Chronique du 2 octobre 2006

L’effondrement d’un viaduc à Laval, près de Montréal, au Québec, amène son lot de conjectures quant à ce qui a pu se passer. Normal ! La tragédie s’amplifie d’autant qu’elle a un impact sur les milliers de non touchés directement mais qui en subiront les effets : les 55 000 automobilistes qui empruntaient une voie désormais fermée, les milliers d’autres qui de toute manière empruntent un réseau hautement suspect.

Qu’on se rassure : L’Etat veille ! N’était-ce pas le message du premier ministre du Québec ? Il n’en reste pas moins que l’Etat veille après coup, car le drame s’est produit. « Inexplicable » de commenter encore le politique. Sauf que ça l’est…

Faut-il rappeler que le viaduc est une réalisation humaine dans la foulée du projet qui se sera concrétisé de l’exposition de Montréal ? Grands travaux nécessaires pour réguler des flots d’automobiles qui auront, sur la durée, été sous-évalués. Car le réseau aura accentué la tendance à se déplacer encore plus, de plus en plus loin pour une société qui échappe dans son développement à tout contrôle : plus de véhicules particuliers, plus de camions, et des contraintes de plus en plus fortes sur des structures construites selon les techniques et par rapport aux besoins d’une époque rapidement dépassée par l’accélération ainsi engendrée. Les morts du viaduc deviennent ainsi des victimes inéluctables ; la structure bétonnée vieillissait, des morceaux de béton tombaient, mais aucune décision n’aura été prise. Fermer, par anticipation, un axe clef d’une société qui ne fonctionne que par la bagnole, inconcevable. C’est ce qui sera fait, en aval des décisions impossibles.

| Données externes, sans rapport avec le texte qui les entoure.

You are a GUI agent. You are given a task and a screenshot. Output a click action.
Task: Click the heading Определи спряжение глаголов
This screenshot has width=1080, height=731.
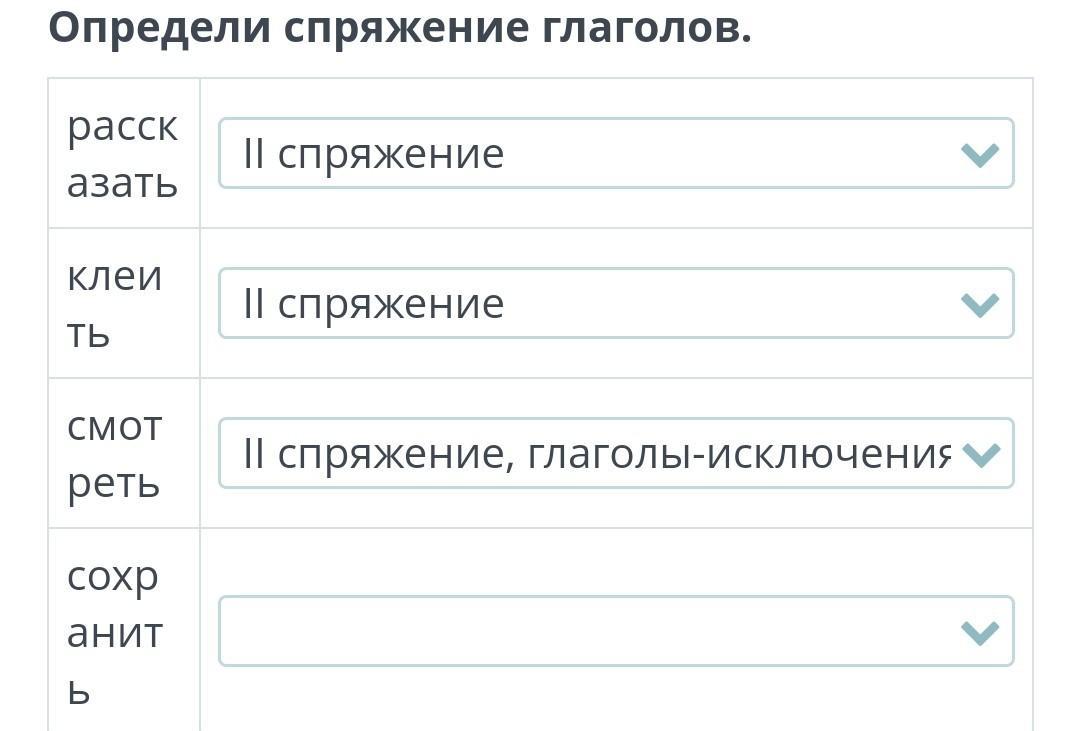pos(400,28)
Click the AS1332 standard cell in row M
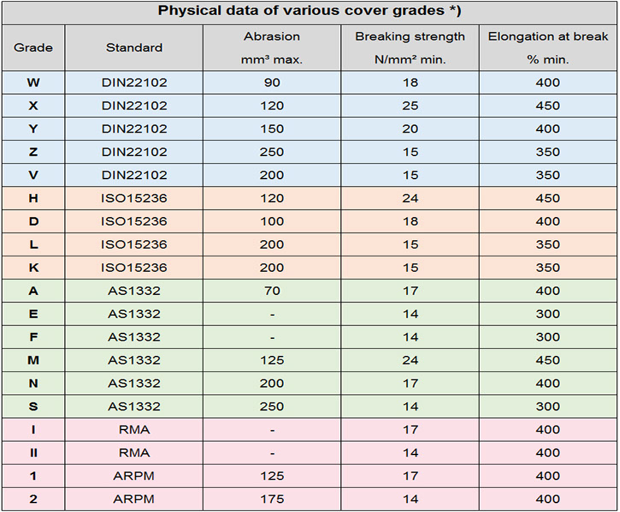 point(134,360)
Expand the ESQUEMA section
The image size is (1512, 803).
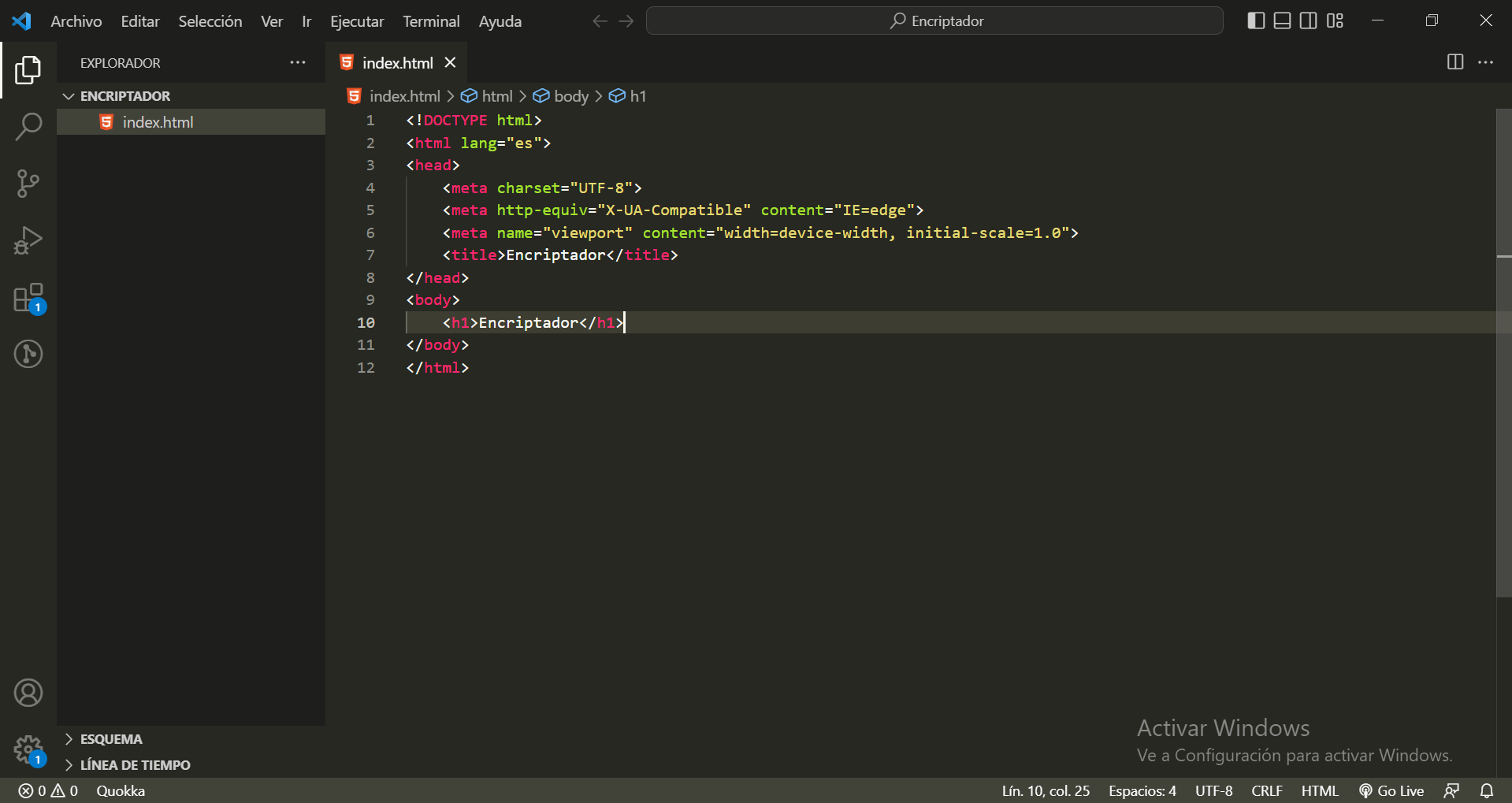110,739
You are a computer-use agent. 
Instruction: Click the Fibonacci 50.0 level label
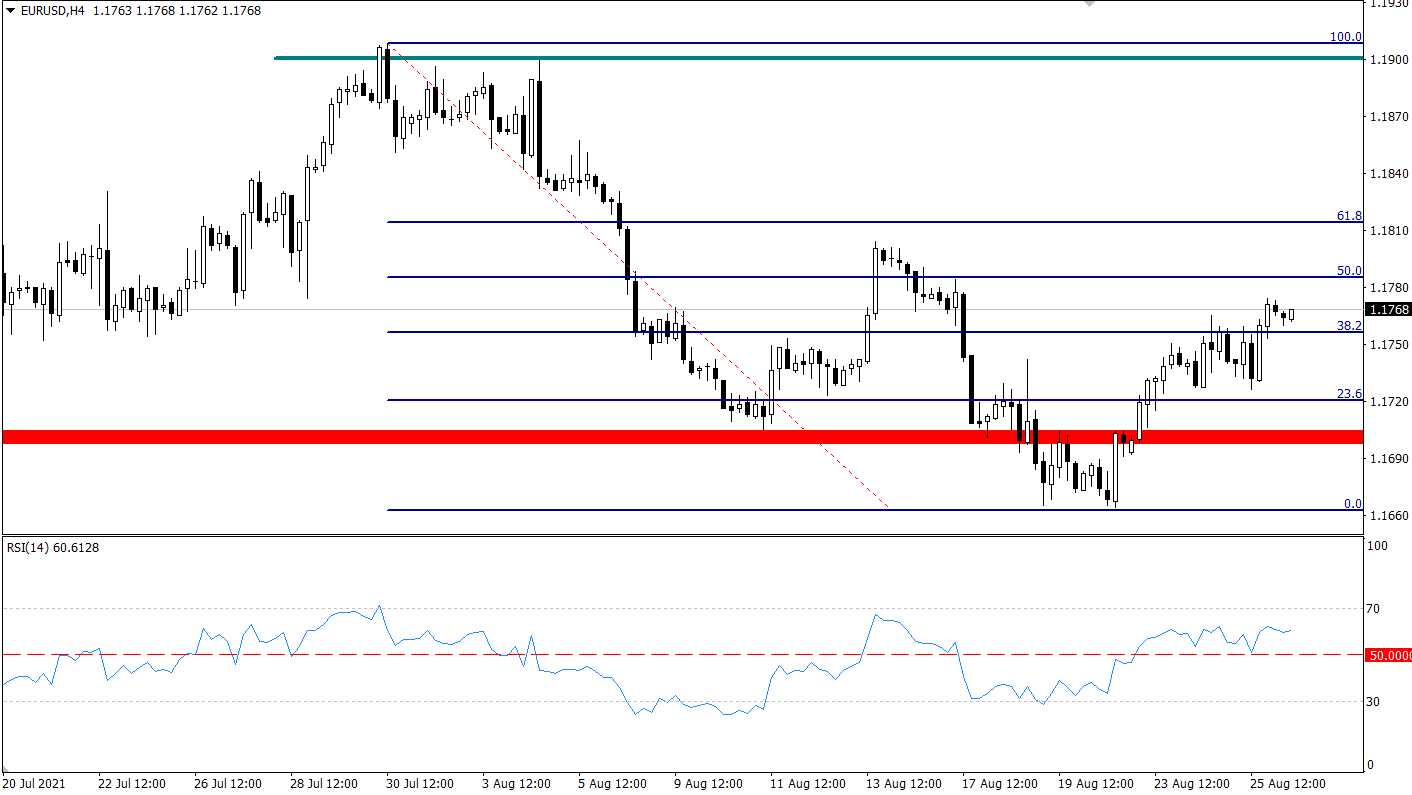1349,270
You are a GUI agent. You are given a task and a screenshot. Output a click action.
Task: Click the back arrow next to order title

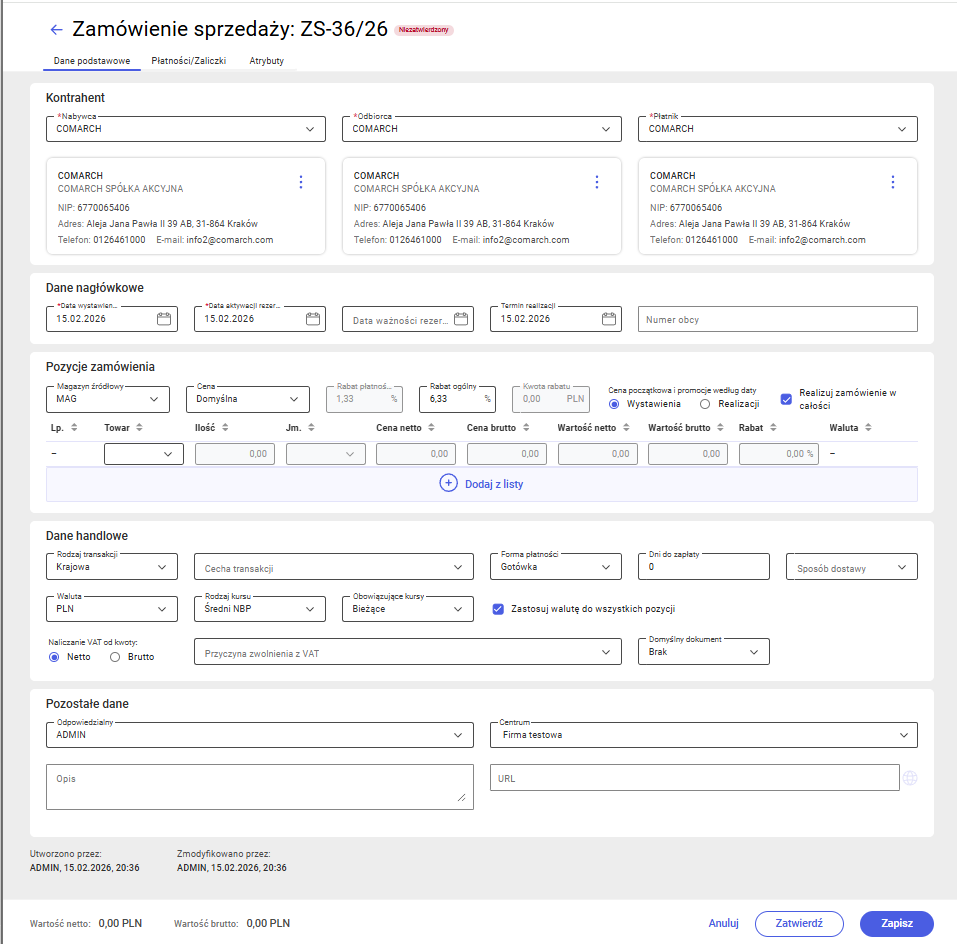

L’homme se place alors sous le coup du Destin auquel il s’empressera de mettre une majuscule, victime d’une organisation sociale dont il n’a plus les rênes, chacun, politiques y compris, s’attachant à ses illusions.

Et le viaduc de Laval de devenir peut-être le symbole de l’incontrôlé – de l’incontrôlable -, à moins qu’il engendre une réflexion permettant de se dire que parfois plusieurs directions peuvent être prises. Dans le choix il reste à s’efforcer d’imaginer ce qui sera le mieux – ou le moins mauvais – pour le sort des portions d’humanité sur ses lieux de cheminement.